In common with all valves from the H300 series onwards, GE Vernova’s latest H450 valves use direct liquid cooling which enables a single-circuit system with either pure deionized water or a water/glycol mix, depending on ambient temperature conditions at site. The valves are air-insulated and suspended within a controlled environment. By suspension mounting the valves, the mechanical stresses are reduced, which is of particular importance for applications in seismic areas. However, in some cases, such as pre-existing structures with inadequate suspension facilities, the valve may be floor mounted by using ceramic or composite support insulators. The valves employ high power thyristors, together with associated gating, damping and grading circuits, arranged in 6- or 12-pulse converter groups.
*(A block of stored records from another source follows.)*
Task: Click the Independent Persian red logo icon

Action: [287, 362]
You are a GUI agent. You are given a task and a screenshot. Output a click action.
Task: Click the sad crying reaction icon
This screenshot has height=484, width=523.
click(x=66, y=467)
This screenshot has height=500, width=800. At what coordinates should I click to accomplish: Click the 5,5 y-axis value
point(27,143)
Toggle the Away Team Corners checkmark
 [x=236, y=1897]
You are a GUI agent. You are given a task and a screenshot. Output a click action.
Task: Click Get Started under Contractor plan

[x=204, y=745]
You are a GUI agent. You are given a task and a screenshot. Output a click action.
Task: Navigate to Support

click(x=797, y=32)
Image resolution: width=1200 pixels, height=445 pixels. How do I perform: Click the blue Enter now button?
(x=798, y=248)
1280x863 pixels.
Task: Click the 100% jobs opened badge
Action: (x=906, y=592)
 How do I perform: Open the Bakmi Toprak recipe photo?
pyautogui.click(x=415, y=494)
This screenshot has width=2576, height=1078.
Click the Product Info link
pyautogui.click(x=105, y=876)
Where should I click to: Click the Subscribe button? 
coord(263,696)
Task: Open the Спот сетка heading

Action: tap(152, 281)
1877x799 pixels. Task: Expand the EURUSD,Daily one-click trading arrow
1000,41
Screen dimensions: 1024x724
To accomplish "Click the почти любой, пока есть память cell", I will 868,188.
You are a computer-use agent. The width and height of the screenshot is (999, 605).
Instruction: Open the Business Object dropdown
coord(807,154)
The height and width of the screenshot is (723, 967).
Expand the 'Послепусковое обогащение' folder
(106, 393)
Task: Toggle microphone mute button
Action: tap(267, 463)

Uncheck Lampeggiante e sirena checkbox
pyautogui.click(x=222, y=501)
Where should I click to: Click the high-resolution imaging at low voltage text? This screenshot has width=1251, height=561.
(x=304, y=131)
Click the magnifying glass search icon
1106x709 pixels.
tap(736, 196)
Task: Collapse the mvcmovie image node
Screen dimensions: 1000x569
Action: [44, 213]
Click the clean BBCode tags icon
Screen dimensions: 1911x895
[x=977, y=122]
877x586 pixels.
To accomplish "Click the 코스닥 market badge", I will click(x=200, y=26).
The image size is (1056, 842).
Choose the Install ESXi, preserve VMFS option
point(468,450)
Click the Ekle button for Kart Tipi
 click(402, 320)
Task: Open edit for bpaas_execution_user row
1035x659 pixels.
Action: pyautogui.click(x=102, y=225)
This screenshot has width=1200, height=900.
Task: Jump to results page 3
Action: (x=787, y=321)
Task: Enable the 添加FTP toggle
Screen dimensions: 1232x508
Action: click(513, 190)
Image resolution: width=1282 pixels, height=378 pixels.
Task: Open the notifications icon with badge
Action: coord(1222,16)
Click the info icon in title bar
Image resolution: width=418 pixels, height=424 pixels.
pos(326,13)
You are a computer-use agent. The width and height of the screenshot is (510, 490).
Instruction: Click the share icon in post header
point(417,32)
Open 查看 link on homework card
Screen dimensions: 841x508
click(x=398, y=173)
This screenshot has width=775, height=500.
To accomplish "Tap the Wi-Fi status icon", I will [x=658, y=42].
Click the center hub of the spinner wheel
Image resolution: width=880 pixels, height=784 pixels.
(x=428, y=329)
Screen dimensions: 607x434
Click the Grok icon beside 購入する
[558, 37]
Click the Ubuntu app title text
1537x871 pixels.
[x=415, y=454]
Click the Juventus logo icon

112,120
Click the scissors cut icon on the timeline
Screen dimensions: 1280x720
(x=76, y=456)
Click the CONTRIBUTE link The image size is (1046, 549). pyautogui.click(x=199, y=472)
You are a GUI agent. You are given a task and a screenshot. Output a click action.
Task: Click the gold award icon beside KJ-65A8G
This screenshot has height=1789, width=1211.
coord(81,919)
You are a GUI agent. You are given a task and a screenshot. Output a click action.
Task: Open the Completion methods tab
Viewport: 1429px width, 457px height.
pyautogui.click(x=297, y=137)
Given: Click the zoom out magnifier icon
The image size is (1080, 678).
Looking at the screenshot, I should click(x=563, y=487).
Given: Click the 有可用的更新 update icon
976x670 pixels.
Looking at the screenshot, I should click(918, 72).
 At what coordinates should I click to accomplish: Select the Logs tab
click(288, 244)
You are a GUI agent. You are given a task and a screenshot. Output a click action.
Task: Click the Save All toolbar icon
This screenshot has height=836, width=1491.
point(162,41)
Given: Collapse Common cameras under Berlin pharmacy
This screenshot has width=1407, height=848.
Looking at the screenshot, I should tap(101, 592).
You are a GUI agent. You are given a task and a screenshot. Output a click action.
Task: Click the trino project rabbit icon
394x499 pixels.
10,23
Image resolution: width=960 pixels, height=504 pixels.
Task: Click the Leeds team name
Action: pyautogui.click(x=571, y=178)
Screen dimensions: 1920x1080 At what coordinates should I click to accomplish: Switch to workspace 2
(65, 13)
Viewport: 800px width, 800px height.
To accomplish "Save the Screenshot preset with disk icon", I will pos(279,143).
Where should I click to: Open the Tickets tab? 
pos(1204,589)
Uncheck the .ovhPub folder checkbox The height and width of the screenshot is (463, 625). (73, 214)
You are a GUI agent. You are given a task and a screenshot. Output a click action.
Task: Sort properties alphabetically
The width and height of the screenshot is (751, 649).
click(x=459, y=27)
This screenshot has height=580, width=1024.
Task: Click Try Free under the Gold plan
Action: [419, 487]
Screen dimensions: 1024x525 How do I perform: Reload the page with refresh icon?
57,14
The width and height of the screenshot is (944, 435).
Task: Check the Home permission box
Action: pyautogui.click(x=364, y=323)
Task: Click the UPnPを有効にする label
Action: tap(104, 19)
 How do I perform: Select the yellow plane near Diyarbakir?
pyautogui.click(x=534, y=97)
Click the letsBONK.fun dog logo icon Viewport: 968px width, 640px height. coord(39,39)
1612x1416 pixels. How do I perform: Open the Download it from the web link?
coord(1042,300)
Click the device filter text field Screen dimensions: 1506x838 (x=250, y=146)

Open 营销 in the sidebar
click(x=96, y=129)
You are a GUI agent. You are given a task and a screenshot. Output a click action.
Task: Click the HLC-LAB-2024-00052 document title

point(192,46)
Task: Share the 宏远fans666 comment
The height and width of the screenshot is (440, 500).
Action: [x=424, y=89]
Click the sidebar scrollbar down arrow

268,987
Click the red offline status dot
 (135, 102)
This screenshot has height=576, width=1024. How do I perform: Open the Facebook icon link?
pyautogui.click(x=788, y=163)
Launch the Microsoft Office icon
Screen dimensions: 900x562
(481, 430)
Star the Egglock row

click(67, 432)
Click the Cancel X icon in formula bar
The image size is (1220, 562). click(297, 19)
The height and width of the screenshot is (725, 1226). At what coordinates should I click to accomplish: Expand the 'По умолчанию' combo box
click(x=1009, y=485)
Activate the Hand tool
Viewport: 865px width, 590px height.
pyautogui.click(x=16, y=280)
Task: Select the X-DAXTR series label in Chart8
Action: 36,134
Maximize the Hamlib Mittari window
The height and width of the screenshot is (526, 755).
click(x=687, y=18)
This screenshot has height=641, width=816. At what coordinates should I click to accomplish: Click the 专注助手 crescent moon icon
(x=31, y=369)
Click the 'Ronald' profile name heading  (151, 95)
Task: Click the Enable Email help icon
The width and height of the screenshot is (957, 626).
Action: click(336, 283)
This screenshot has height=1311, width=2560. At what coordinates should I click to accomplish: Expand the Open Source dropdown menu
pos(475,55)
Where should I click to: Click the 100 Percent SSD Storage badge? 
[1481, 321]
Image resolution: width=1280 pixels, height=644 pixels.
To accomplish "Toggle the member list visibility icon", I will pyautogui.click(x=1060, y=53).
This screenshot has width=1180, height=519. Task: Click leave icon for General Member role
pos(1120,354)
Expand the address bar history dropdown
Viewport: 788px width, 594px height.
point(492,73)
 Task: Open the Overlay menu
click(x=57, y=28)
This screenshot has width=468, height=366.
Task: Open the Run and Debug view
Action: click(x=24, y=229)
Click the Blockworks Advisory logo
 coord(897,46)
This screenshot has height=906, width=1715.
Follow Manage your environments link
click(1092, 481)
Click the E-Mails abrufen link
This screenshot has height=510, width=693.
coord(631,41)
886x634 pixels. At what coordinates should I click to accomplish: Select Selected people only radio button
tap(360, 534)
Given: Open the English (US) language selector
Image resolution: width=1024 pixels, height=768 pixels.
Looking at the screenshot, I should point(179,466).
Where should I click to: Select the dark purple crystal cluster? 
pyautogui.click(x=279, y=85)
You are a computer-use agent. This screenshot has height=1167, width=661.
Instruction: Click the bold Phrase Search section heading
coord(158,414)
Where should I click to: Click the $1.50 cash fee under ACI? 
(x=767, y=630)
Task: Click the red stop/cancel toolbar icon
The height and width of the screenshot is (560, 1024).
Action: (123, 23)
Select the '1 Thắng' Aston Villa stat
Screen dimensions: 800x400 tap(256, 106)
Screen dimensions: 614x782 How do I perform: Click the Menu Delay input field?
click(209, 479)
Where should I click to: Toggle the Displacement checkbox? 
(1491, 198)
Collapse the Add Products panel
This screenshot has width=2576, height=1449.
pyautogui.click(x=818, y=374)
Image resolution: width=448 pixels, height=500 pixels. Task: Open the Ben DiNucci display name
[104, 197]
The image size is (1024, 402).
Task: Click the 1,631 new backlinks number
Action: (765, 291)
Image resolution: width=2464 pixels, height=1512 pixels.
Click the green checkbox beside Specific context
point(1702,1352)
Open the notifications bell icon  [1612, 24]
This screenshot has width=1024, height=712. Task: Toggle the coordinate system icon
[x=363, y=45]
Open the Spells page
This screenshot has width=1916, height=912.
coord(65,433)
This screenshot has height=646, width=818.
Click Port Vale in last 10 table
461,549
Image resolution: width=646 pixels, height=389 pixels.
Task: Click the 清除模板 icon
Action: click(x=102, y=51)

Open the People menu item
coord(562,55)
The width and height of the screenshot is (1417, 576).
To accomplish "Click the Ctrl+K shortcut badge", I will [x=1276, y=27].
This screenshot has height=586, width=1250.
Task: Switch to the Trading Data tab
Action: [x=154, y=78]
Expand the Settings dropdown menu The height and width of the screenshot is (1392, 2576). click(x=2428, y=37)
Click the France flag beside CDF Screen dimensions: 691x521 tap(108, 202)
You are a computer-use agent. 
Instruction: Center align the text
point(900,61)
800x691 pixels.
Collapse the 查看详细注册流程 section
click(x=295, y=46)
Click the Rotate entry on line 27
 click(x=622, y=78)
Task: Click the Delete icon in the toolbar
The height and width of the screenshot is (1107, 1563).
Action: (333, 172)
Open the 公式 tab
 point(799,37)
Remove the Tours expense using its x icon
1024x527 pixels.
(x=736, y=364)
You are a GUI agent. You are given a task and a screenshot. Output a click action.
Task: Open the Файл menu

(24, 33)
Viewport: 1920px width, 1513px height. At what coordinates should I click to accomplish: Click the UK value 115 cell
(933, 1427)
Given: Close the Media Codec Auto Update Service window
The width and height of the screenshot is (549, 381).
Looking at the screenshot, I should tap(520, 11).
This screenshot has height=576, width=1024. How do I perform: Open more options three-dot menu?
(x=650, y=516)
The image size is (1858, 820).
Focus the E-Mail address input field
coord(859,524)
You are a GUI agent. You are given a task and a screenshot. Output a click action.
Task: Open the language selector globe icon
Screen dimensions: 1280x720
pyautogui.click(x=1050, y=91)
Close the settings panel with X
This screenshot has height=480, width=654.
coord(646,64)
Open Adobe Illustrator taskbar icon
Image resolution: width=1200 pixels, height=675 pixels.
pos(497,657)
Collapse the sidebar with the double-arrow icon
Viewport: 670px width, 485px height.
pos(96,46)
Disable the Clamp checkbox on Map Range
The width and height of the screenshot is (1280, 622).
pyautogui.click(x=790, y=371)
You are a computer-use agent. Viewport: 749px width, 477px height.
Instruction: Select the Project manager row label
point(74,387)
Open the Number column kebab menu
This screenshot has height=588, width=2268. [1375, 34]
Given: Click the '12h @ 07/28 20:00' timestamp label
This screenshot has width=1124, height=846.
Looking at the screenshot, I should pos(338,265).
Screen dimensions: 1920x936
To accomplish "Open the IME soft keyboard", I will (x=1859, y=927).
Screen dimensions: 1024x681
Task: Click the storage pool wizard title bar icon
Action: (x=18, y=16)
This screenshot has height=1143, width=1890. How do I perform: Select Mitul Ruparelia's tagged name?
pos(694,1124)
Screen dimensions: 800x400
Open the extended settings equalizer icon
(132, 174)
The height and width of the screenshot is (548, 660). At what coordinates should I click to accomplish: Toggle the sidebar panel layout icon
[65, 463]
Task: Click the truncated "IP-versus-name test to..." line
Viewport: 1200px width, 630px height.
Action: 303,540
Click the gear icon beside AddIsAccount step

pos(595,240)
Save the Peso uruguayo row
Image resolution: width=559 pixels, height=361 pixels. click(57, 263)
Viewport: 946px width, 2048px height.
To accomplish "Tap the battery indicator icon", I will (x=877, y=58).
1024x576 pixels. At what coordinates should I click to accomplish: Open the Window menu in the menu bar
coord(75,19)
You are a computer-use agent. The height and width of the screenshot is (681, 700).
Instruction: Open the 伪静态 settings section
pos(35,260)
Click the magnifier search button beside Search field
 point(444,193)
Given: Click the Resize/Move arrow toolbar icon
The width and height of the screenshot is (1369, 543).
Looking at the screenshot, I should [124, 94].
According to the application type, thyristors with different voltage ratings and diameters can be easily accommodated.

New H450 series, the need for a new valve module with same performance

In recent years, GE Vernova further evolved the H400 series valve with a "re-packaging" design of the existing H400 module and H400 valve arrangement. “The main scope of this development was the re-design of the module without affecting the electrical performance of the existing H400 design”, states Donoghue.  He adds, “Hence the same thyristor options, the same di/dt reactor and the same damping resistors have been reused on the new H450 module”.

The H450 development project followed the same New Product Introduction process as usual, with different technical gates from the conceptual designs to the industrialized product for the first H450 contract project in South Korea with KEPCO BP1 refurbishment scheme.


H450 valve hall used for Jeju HVDC Bipole 1 renovation project

But so much lighter and smaller! The new thyristor clamped assembly is key

The key part of the H450 development centered around what is called the Thyristor Clamped Assembly (TCA), an assembly that houses the thyristors and water cooled heatsinks. In the existing H400 series valves there were two separate but identical TCAs; however, as part of the H450 development these were combined into a single clamped assembly containing twice as many thyristor levels. The key components that make this possible are the filament wound glass reinforced plastic (GRP) banded straps used to provide the large clamping forces required by the modern-day power thyristors used in HVDC. Depending upon the size of the thyristors (diameter) the maximum clamping force can range from 90 kN for the 100 mm diameter devices up to 200 kN for the largest 150 mm diameter devices. A notable feature of the band design that was developed for the H450 was that only one design was needed, irrespective of the size of thyristor used, which was not the case for the original H400 series valves. Another key change within the TCA was the reduction of overall thickness of the thyristor heatsinks, enabling space saving compared to the original design. To ensure electrical continuity through the valve/TCA when we do not require a full complement of thyristors fitted into some of the modules, dummy thyristors are used. In a matter of fact, the total number of thyristors required for the project valve is not a multiple of 12 (the maximum that can be fitted in a TCA). That’s where an actual thyristor is replaced with a copper block, also called  dummy thyristor.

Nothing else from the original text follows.